STORED ROWS:
● ● ● ● ● ● ●
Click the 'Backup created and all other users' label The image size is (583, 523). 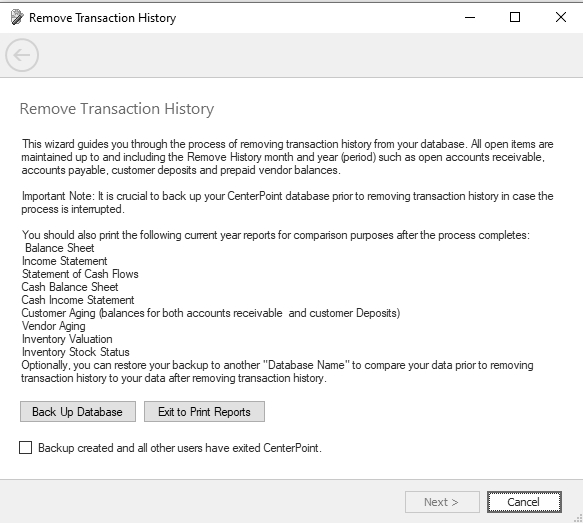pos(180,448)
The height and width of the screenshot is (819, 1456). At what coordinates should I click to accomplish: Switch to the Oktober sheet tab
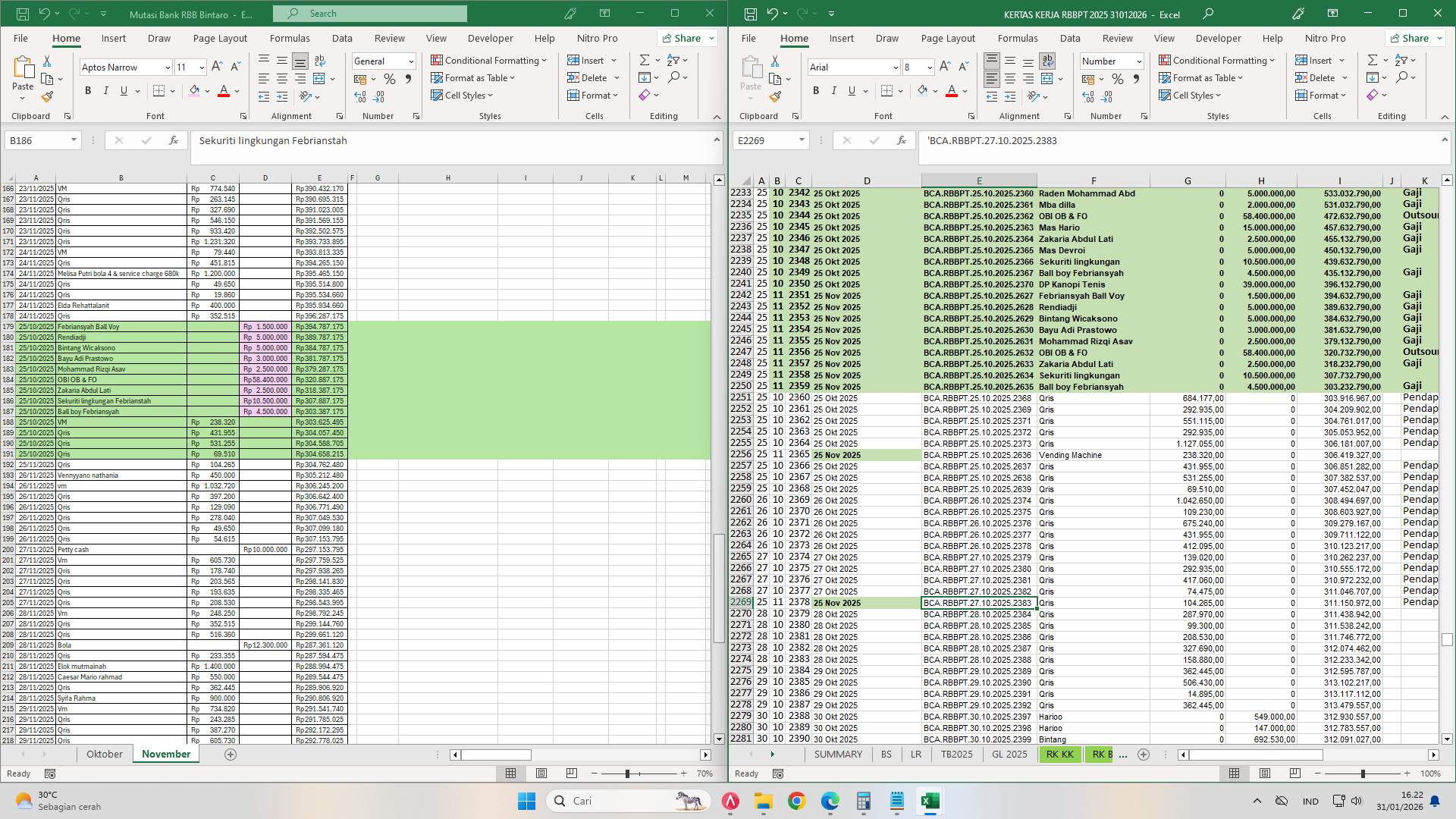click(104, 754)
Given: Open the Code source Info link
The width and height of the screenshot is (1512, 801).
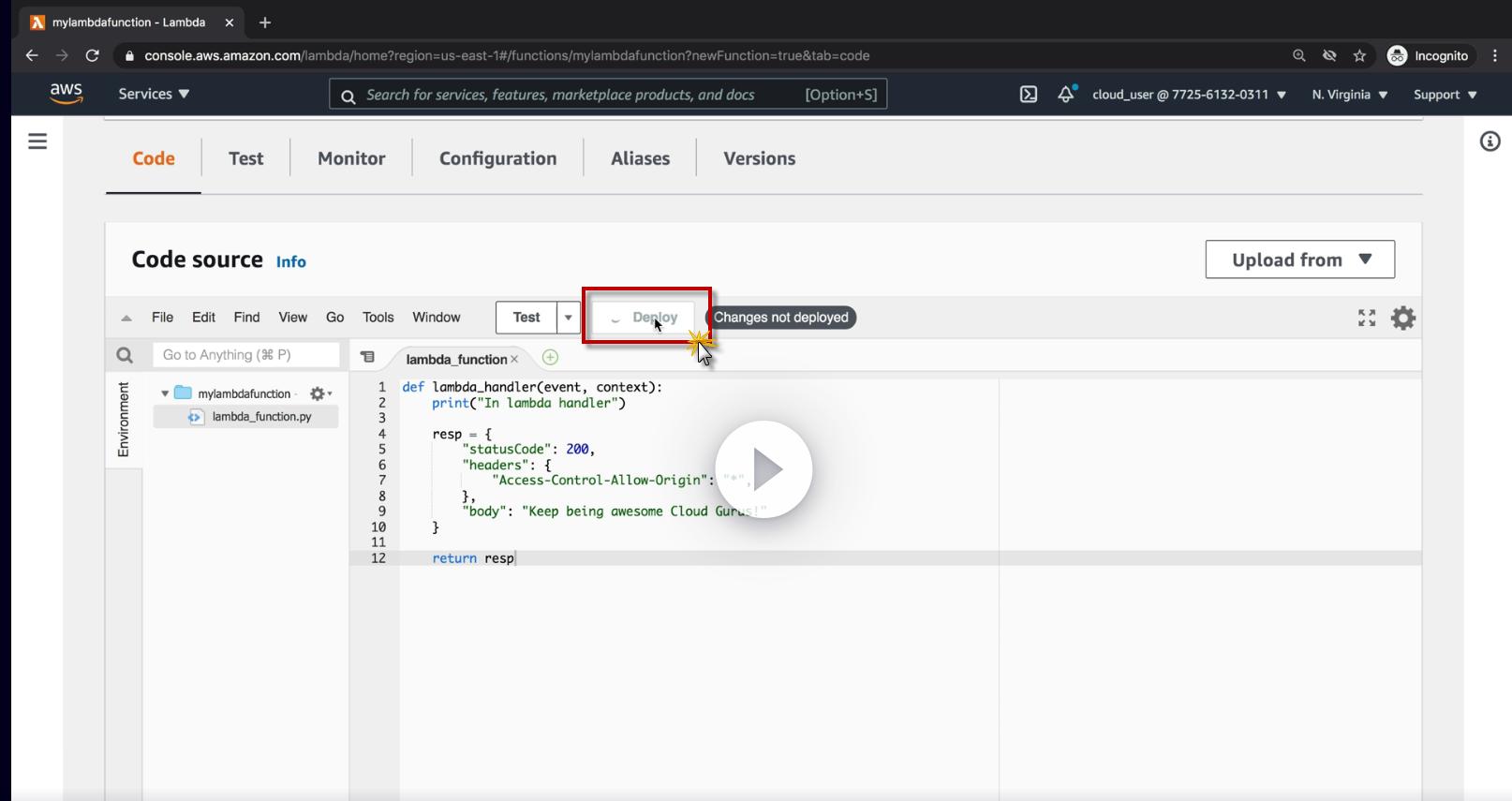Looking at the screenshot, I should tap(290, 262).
● ● ● ● ● ● ●
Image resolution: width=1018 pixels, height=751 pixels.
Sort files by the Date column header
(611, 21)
● ● ● ● ● ● ●
Return the data lines starting at the line that contains "The height and" and ending at the line that contains "click(104, 754)", reproduced word for word, with the pictures left out.

EXERCISE ANSWER:
The height and width of the screenshot is (819, 1456). At what coordinates should I click to accomplish: Switch to the Oktober sheet tab
click(104, 754)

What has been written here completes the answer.